SOURCE:
There are six basic types of cooling systems that you can choose from to meet the cooling needs of your load. Each one has its strengths and weaknesses. This article was written to identify the different types of cooling systems and identify their strengths and weaknesses so that you can make an informed choice based on your needs.
There are six basic types of liquid cooling systems:
- Closed-loop dry system
- Closed-loop dry system with trim cooling
- Open-loop evaporative system
- Closed-loop evaporative system
- Chilled water system
Liquid-to-Liquid Cooling Systems
The simplest of these systems is a liquid-to-liquid cooling system. In this type of system your plant has an abundance of some type of cooling liquid already available but you do not want to provide this coolant to the compressor. For example: you have well water available but you do not want to put the well water through your new compressor because the water quality is very poor (lots of dissolved solids like iron and calcium etc.), and you have had trouble with the well water fouling your heat exchanger/s in the past.
A liquid-to-liquid cooling system is an ideal fit for this situation. It uses the well water on one side of an intermediate heat exchanger and a coolant such as glycol and water on the other side of the intermediate heat exchanger in a closed loop to cool the compressor. The heat is exchanged through the intermediate heat exchanger without fouling the heat exchanger/s. Fouling of the intermediate heat exchanger will likely happen on the well-water side, however, if the intermediate heat exchanger is selected properly it can be taken apart easily and cleaned. The most common intermediate heat exchangers are either plate and frame or shell and tube type. Coolant temperatures of 5 degrees above the plant cooling “water” are possible with a liquid-to-liquid type system. In the well water example above if the well water is available at 55 F the liquid to liquid cooling system is capable of supplying 60 F coolant to the load.
The strength of a liquid-to-liquid cooling system is that it is relatively inexpensive to purchase and install. The components can be installed inside or outside. The system is inexpensive to operate with only the closed loop pump using any additional energy. Maintenance is relatively simple demanding only a periodic inspection, lubrication, and cleaning of the heat exchanger as necessary.

DATA:
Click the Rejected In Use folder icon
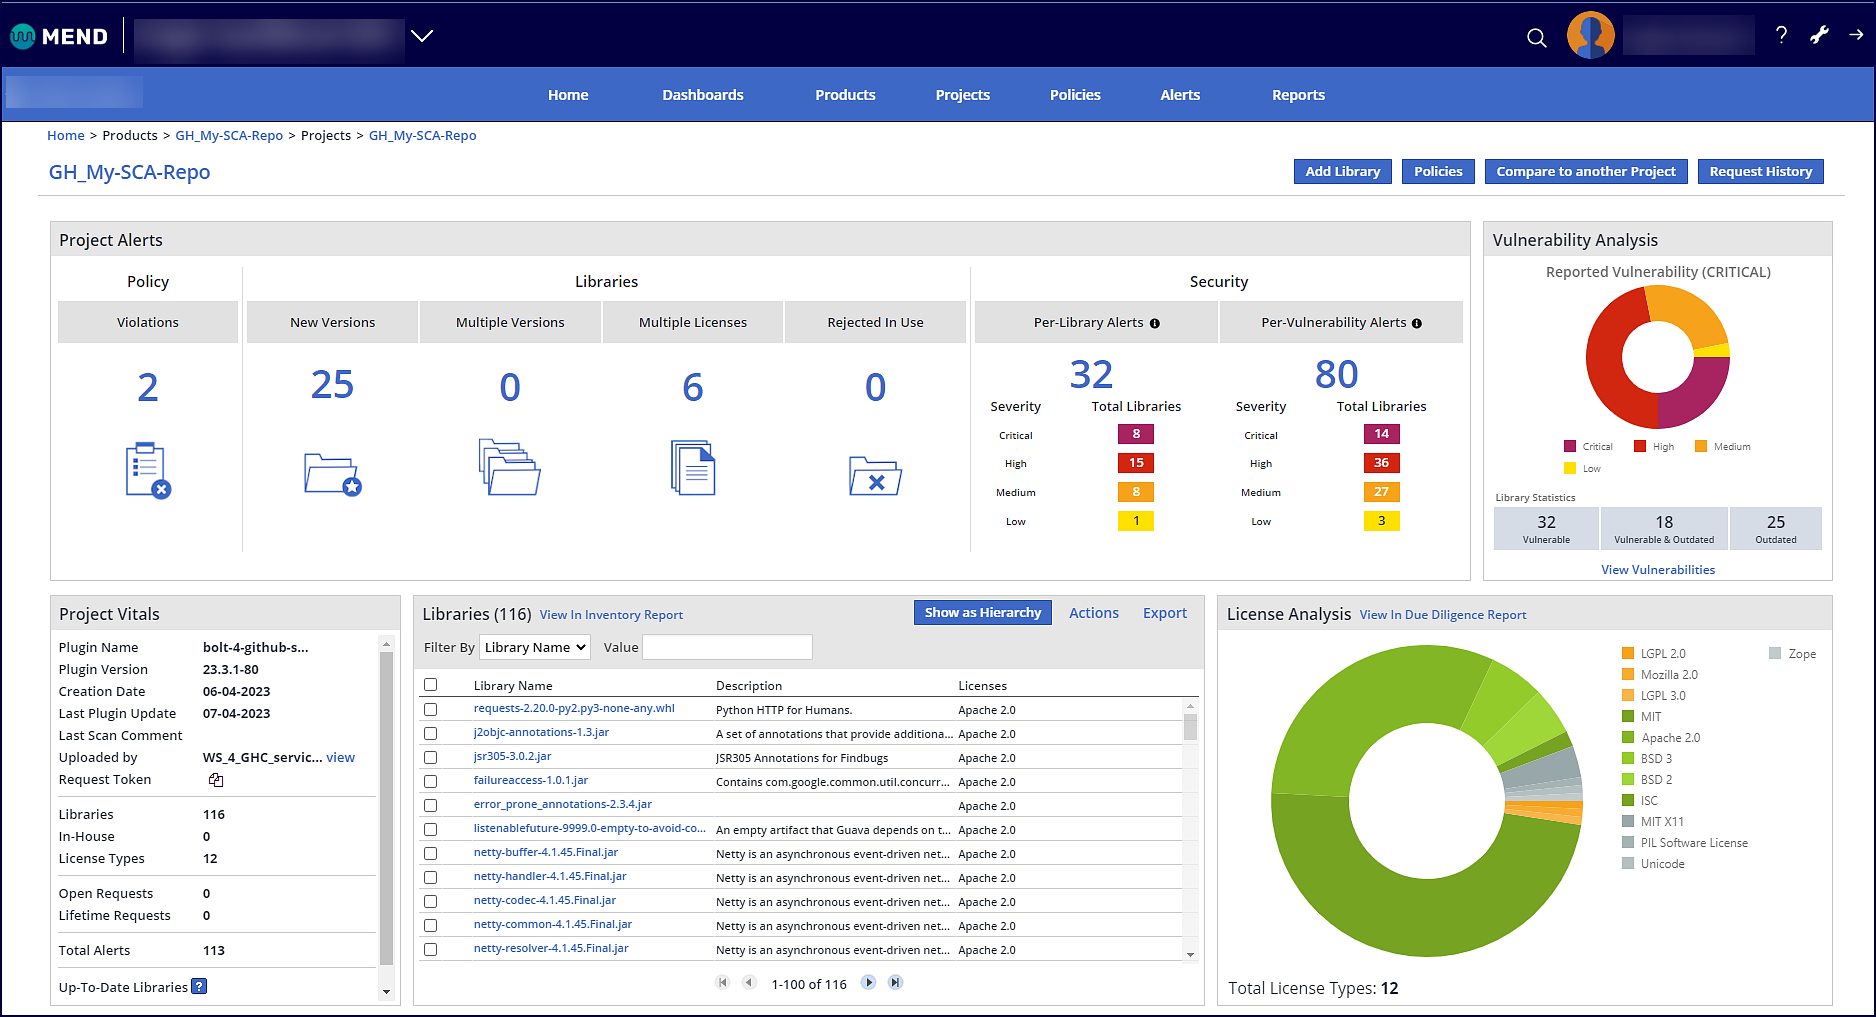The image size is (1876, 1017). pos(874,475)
---
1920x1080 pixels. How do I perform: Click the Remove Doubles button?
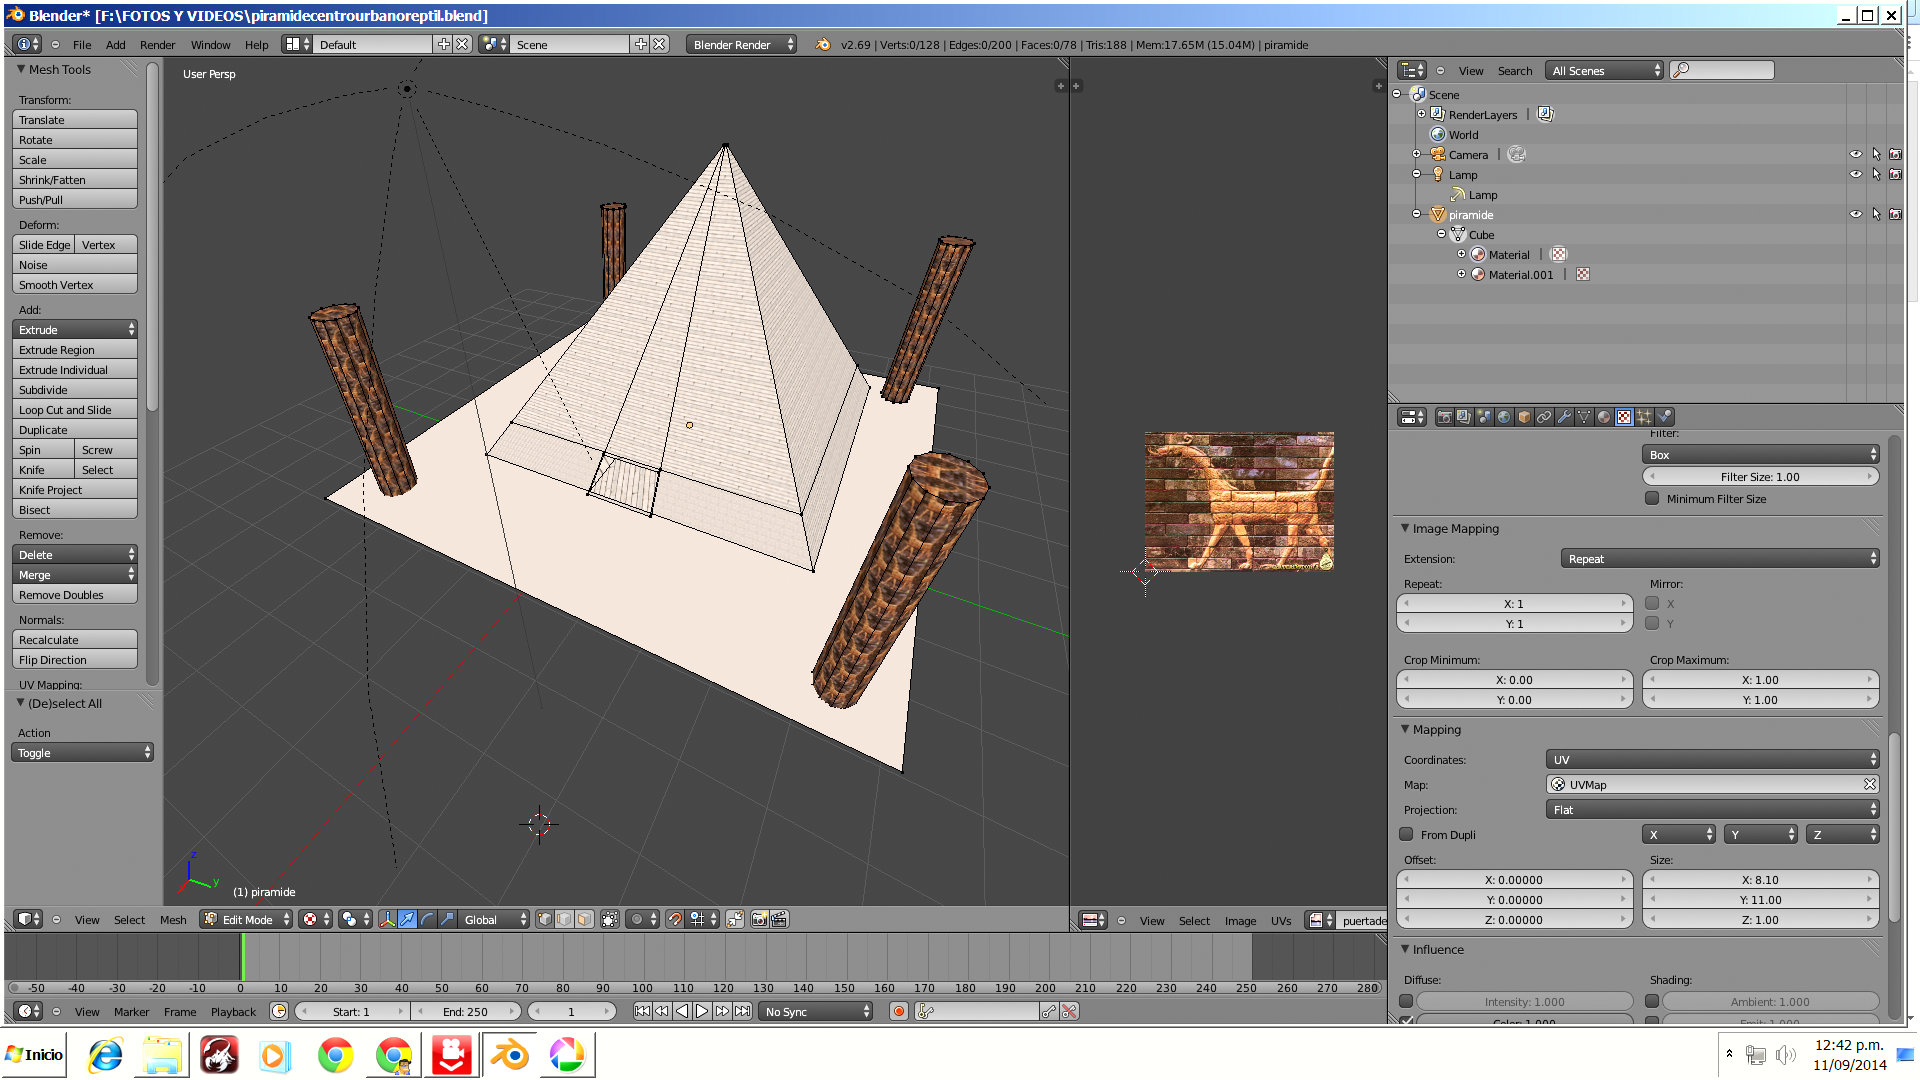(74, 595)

REQUIRED TASKS:
1. According to the article on cooling systems, what coolant temperature can a liquid-to-liquid system supply when well water is available at 55 F?
2. Continue the article on liquid cooling systems from the point where it stops.

RESPONSE LIST:
1. 60 F

2.
Liquid-to-Liquid Cooling Systems
Weaknesses of the liquid-to-liquid cooling system include periodic downtime of the cooling system for cleaning. This can be offset by installing a standby intermediate heat exchanger that is put into service while the primary intermediate heat exchanger is cleaned. A standby heat exchanger adds additional cost but allows for continuous operation of the cooled load while cleaning is accomplished. This system requires a regulated supply of plant coolant like the well water example above for proper cooling of the load. There can be times that the cooled load does not operate at maximum capacity and the plant primary cooling “water” must be regulated to insure the load is not over or under cooled.
Closed-Loop Dry Cooling Systems
A closed-loop dry cooling system is very much like the radiator in your car. The system uses an air-cooled fluid cooler to transfer the heat from the closed-loop coolant fluid pumped through rows of finned tubes that have ambient air blown/drawn across them. The basic components to a closed-loop dry cooling system are the fluid cooler, which contains the air to liquid heat exchanger with the fan/s, the pump and control skid, the coolant, and the field installed system piping. The closed-loop dry cooling system fluid cooler will be located outside and use the ambient air to reject the heat. Coolant temperatures of 5 to 10 F above the ambient dry bulb temperature are possible with a closed-loop dry cooling system. The system is relatively inexpensive to operate with only the coolant pump and the fluid cooler fan/s using energy. The fan/s are thermostatically controlled to regulate the temperature of the cooling fluid so that the load is not over or under-cooled. Periodic cleaning of the fluid cooler may be necessary due to dirty atmospheric conditions at the site location. Fouling of the fluid cooler is typically caused by dirt, leaves, cotton-wood seeds, etc.
Closed-loop Dry Cooling Systems
The strength of a closed-loop dry cooling system is that the unit is very simple and relatively easy to install. The energy requirements are relatively low and it is easily controlled. Maintenance is normally low requiring only periodic inspection, lubrication, and testing of the fluid.
The weakness of a closed-loop dry cooling system is that it is dependent on the atmospheric dry bulb. For example, if your location’s design dry bulb is 100 F in the summer and your equipment requires 90 F coolant; at best the system can only supply around 105 to 110 F coolant to the load. In this case you would need supplemental cooling to get the coolant temperatures down to 90 F.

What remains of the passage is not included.